Requirement
Find every line in the records below that contains "agent", and copy it.

====== Dataset records

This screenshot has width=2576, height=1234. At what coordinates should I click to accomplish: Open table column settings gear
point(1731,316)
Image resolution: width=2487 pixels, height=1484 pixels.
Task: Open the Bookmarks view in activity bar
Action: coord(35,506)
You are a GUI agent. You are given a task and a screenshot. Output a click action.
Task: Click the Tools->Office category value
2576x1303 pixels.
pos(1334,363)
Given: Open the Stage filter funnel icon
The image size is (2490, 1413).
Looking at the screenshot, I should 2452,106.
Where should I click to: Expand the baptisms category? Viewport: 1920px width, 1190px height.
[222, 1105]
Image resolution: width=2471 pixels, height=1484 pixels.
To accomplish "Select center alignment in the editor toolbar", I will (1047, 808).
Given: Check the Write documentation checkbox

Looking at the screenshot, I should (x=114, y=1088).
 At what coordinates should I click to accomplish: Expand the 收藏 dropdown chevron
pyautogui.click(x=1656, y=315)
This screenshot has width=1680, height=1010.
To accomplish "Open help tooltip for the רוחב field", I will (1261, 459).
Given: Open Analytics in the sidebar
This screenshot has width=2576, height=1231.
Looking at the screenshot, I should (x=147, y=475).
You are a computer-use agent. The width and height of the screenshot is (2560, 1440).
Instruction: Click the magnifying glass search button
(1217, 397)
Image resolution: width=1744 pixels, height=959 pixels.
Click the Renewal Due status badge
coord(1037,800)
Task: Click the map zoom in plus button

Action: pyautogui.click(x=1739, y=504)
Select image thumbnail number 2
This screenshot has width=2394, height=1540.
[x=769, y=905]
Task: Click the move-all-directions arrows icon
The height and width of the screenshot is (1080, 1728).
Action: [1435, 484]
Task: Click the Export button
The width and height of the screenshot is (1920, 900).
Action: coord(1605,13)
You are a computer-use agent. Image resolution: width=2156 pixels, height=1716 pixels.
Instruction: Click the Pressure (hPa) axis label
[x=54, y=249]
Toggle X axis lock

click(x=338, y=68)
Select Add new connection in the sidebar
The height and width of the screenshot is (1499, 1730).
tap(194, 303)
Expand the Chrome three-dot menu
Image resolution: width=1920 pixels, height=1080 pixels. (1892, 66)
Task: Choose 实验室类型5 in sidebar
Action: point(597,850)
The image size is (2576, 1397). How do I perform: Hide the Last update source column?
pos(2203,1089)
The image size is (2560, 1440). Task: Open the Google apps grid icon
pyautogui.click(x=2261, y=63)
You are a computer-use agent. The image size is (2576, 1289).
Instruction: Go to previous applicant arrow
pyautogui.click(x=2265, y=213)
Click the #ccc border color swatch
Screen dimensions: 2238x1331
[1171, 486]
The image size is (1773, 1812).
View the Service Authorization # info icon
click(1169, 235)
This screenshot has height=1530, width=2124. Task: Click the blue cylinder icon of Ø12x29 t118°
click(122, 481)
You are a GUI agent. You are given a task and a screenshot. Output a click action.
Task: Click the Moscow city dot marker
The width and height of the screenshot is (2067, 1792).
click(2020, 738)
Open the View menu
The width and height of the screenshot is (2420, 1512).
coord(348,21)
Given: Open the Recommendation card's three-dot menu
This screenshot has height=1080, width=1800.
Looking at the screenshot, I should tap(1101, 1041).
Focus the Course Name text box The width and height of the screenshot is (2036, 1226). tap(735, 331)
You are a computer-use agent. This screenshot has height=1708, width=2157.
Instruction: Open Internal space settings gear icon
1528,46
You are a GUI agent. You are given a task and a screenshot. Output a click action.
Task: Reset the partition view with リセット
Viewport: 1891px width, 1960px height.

============

Output below
You are a GUI agent. You are given a task and a screenshot. Output a click action.
You are a computer-use agent. The width and height of the screenshot is (2560, 1440).
You are a computer-use agent. Image resolution: width=2156 pixels, height=1716 pixels.
You are a computer-use agent. The image size is (2576, 1289).
You are a GUI agent. You are given a task and a screenshot. Output a click action.
You are a computer-use agent. This screenshot has height=1708, width=2157.
You are a GUI agent. You are given a task and a screenshot. Output a click action.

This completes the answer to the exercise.